MITTELSINN

1800 Besucher kamen zum Seefest

Als ideales Festareal für das Seefest der Sommerweihnacht erwies sich der idyllische Mittelsinner Ausee. Foto: Jürgen Gabel

Der junge Verein „Christbaumdorf Mittelsinn“ ist auch außerhalb der Adventszeit erfolgreich: Die Sommerweihnacht an den Auseen am Wochenende kam gut an, erklärte der Vereinsvorsitzende Uwe Klug.

„Durch den verregneten Samstag lernten wir auch mit Nackenschlägen umzugehen, die nun mal bei Open-Air-Veranstaltungen möglich sind“, erklärte der zufriedene Vereinschef Uwe Klug beim Bilanzgespräch des Seefestes. Mehr als 100 unentgeltlich arbeitende Helfer vor, während und nach der Veranstaltung sprechen eine deutliche Sprache. „Ich bin stolz auf den wieder entfachten Gemeinschaftssinn.“

Der größte der drei Auseen als Festareal erwies sich als Glücksgriff. Das Ambiente in einer noch intakten Kulturlandschaft sei unbezahlbar. Die 25 Stände des Bauern- und Dekomarkts sowie Buden und Zelte der Anbieter mit kulinarischen Angeboten um den See trafen genau den Geschmack der Besucher, meinte Klug. Trotz des Regens kamen am Samstag rund 300 Gäste. Der wenigstens trockene Sonntag brachte über 1500 Besucher, schätzt Klug.

Erlös für Christbaummarkt

Den Erlös wird das „Christbaumdorf“ zuerst einmal der Vereinskasse anvertrauen, zumal aus den beiden Adventsmarktwochenenden keine Einnahmen erzielt werden.
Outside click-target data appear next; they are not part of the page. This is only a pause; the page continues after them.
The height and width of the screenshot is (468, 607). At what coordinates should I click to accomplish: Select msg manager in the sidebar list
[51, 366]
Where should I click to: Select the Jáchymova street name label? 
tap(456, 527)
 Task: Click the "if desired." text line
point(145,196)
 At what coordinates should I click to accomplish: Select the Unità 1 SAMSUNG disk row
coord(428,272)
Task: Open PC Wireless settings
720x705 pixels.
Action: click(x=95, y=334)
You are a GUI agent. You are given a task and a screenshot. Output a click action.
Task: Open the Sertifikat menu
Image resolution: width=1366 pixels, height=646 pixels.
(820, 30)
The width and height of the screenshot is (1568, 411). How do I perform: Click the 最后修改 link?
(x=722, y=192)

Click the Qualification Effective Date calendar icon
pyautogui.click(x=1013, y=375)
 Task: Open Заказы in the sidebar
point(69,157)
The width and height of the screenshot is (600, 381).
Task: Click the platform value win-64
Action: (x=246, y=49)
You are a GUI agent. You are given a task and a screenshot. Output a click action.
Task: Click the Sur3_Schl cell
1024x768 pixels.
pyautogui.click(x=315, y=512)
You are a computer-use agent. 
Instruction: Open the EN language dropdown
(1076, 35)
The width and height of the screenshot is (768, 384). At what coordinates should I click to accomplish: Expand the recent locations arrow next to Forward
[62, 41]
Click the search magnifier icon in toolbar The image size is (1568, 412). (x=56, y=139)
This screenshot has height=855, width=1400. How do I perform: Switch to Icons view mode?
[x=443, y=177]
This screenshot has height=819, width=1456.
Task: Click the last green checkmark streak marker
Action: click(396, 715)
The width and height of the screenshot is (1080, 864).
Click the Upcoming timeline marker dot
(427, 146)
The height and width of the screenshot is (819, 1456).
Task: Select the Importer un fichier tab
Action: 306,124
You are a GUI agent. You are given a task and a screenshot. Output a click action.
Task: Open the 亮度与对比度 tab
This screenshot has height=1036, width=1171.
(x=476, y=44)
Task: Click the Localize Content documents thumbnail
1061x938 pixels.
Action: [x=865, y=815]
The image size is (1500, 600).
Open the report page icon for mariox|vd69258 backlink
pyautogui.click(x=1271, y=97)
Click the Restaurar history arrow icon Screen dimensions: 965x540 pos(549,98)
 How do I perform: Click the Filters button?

Das Geld soll für eine optische Aufwertung dieser Märkte, die in diesem Jahr am zweiten und dritten Adventswochenende stattfinden, mit Werbeschildern, Lichterketten, Bannern und Flyern eingesetzt werden.

„Wir möchten neben den Adventsmärkten auch im Sommer auf uns aufmerksam machen“, hatte der Verein laut Klug festgestellt. Der Vorstand war von dieser Idee begeistert und schon begannen die Planungen und Vorbereitungen. Unter der Regie des technischen Leiters Helmut Roth packten bereits Wochen vorher viele mit an, mähten, mulchten, fällten Bäume und baggerten. Andere zimmerten Brücken oder das Floß, die Attraktion des Seefestes. 20 000 Flyer mussten im Umkreis von 100 Kilometern von Würzburg über Fulda, Kitzingen und Schweinfurt verteilt werden.

Da sich herausstellte, dass möglicherweise das Festareal rund um den See nicht ausreichend sein könnte, ließ Gerhard Sachs (Biemüller) seine Kuhherde von der benachbarten Wiese umziehen. Dort kamen die Zelte der Kaffeebar unter. Mittelsinner und Frauen der Umgebung buken über 70 Kuchen und Torten und spendeten diese dem Verein. Vorsitzender Klug dankt allen Helfern für die tatkräftige Mitarbeit. Er will im Sommer 2018 wieder ein Seefest mit neuen Ideen aufziehen.

Schon jetzt weist Klug auf die am 11. November in Mittelsinn stattfindende bundesweite Saisoneröffnung der Weihnachtsbaum- und Schnittgrünerzeuger hin, deren Schirmherr der bayerische Justizminister Dr. Winfried Bausback sein wird. Seit Jahren unterstützen die deutschen Christbaumerzeuger die SOS-Kinderdörfer mit einer Spende von einem Euro für jeden mit Spendenticket versehenen verkauften Baum, erläutert Klug. Bisher kamen rund 60 000 Euro zusammen.

Für dieses Jahr plant Großbäcker Georg Heberer, Chef der Wiener Feinbäckerei (Mühlheim/Main) und Mitglied im Mittelsinner Verein „Christbaumdorf“, eine besondere Aktion: Er wird zwei Varianten von Lebkuchen in Christbaumform produzieren und ab 1. November in seinen über 300 bundesweit angesiedelten Filialen verkaufen. Zehn Cent je verkauftem Backwerk geht an SOS-Kinderdorf, freute sich Klug.

Aussteller gesucht

Für die künftigen Veranstaltungen sucht der Verein Aussteller von Kunsthandwerk und -gewerbe. Alle Ortsvereine sind eingeladen, bei den Adventsmärkten oder der Sommerweihnacht mitzumachen. So seien beispielsweise Ideen für leckere, auch vegetarische Gerichte gefragt.